Список заданий -
1) В каком году, согласно тексту об Иванове и Рерихе, было создано панно «Бой»?
2) Продолжи текст об Иванове и Рерихе с того места, где он обрывается, одним-двумя абзацами.

Исходный текст -
5. СТУПЕНИ

Школа Общества поощрения художеств, в которой Иванов начал заниматься буквально через несколько дней после знакомства с Рерихом, была одной из стариннейших и крупнейших художественных школ России. И в то же время одной из самых демократических и доступных[8]. «Здесь сидели рядом ремесленник и чиновник, матрос и офицер, студент и дьякон, мальчик от маляра или резчика и юноша из далекой провинции, приехавший учиться великому искусству, крестьянская девушка и генеральская дочь», — рассказывал Рылов.

Во время ученья Иванова душой школы был Рерих. Известный живописец, общественный деятель, одним из первых заговоривший об охране памятников русской старины («Пусть памятники стоят не страшными покойниками, точно иссохшие костяки, никому не нужные, сваленные по углам соборных подземелий. Пусть памятники не пугают нас, но живут и вносят в жизнь лучшие стороны прошлых эпох»), замечательный лектор, не зная устали призывавший «узнать и полюбить Русь», историк, поднявший в эстетике проблему об отношении искусства к археологии, публицист, журналист, поэт, Рерих всячески старался расширить программу школы, надеясь со временем превратить ее в «университет искусств». Он ввел изучение стенной живописи, хорового пения, музыки, открыл классы графики, медальерного мастерства, чеканки, живописную и ткацкую мастерские. Во время каникул устраивал поездки учащихся в старинные русские города: Новгород, Печоры, Псков.

Под влиянием Рериха Иванов увлекается историей и археологией. Не менее жадно вглядывается он в его полотна, особенно в созданное им в 1906 году панно «Бой»[9]. Холодные волны, серые ладьи с красными парусами, воины в кольчугах, сражающиеся на фоне зловеще пылающего оранжево-синего неба, — точность и четкость исторического видения Рериха как бы воскрешала для Иванова древний лик земли, жизнь и битвы давно ушедших людей. Он знал: именно такого эффекта и добивался Рерих: «Чтобы историческая картина производила впечатление, необходимо, чтобы она переносила зрителя в минувшую эпоху; для этого же художнику нельзя выдумывать и фантазировать, надеясь на неподготовленность зрителей, а на самом деле надо изучать древнюю жизнь, как только возможно проникаться ею, пропитываться ею насквозь». Иванов внимательно всматривался не только в образы, но и в построение картины; оно тоже свидетельствовало, что художник «пропитался насквозь» историей: основанный на резкой контурности и упрощенности рисунка, на контрастности цветовых плоскостей, «Бой» напоминал древние монументальные мозаики.

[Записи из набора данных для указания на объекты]

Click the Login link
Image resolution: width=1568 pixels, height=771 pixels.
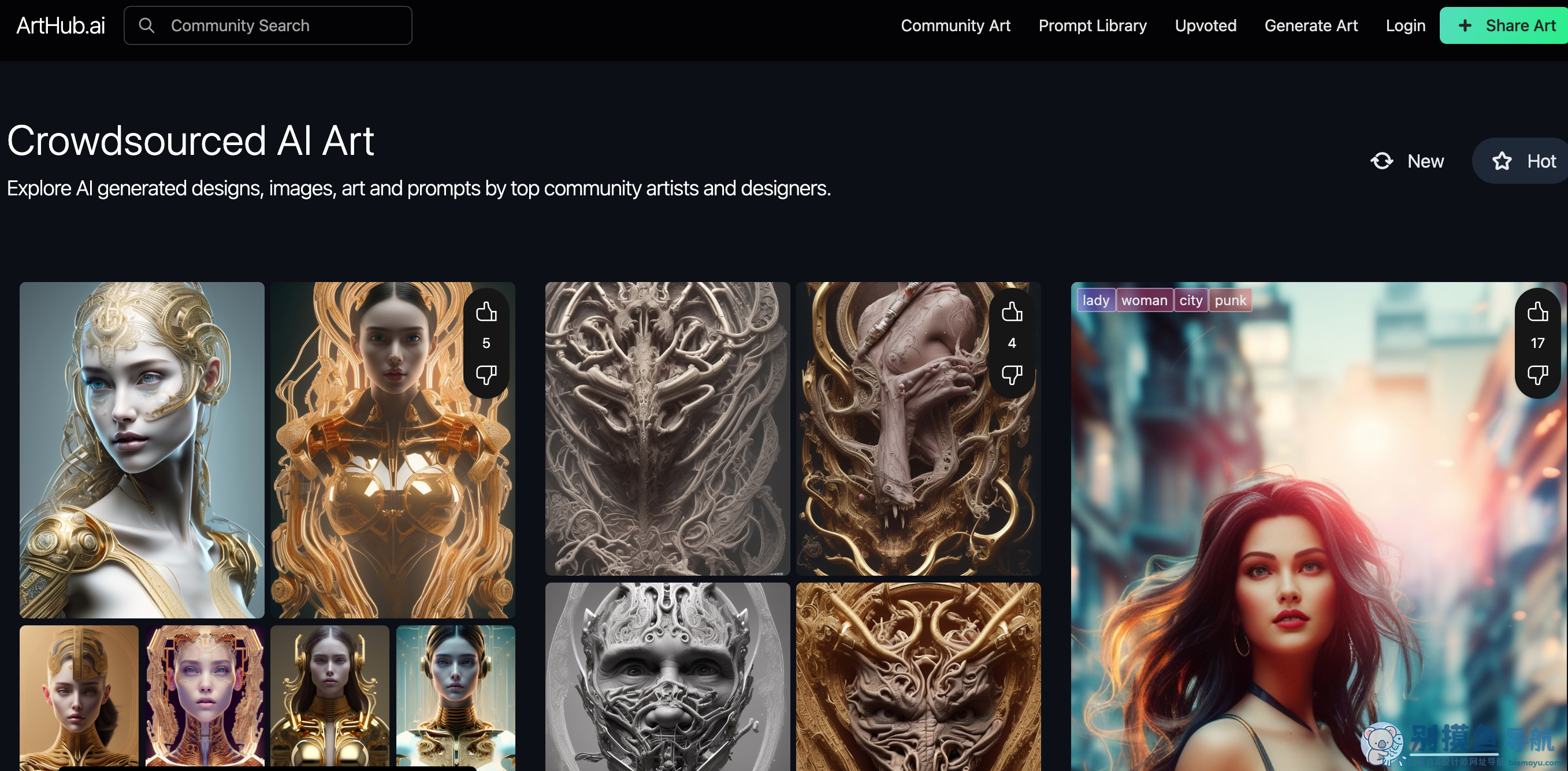(x=1405, y=25)
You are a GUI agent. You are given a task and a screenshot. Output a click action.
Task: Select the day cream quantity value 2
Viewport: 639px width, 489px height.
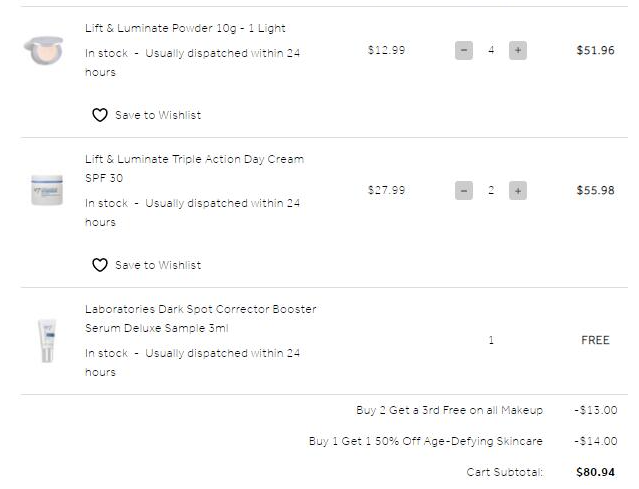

Ответы по заданиям -
1) В 1906 году.

2)
Уроки Рылова Иванов посещал с большим рвением: он помнил свой провал в академии и понимал, что ему необходимо свободно владеть рисунком.

Уроки Аркадия Александровича Рылова проходили весьма своеобразно. Превосходный рисовальщик, Рылов всегда был готов помочь советом, указанием относительно постановки фигуры или пропорций, но никогда не навязывал этих советов. «Я убедился, — говорил он, — что ежедневные указания преподавателя вредны: ученик отвыкает самостоятельно работать, ленится проверять рисунок и ждет, когда учитель укажет ему ошибку и даже исправит ее». Поэтому во время уроков он не брал в руки карандаша, почти не заглядывал в работы учащихся, предпочитая просматривать их во время перемен. Вторично после учебы у Залькалнса Иванов столкнулся с уверенностью, что способности начинающих художников можно выявить, лишь дав им максимум творческой свободы.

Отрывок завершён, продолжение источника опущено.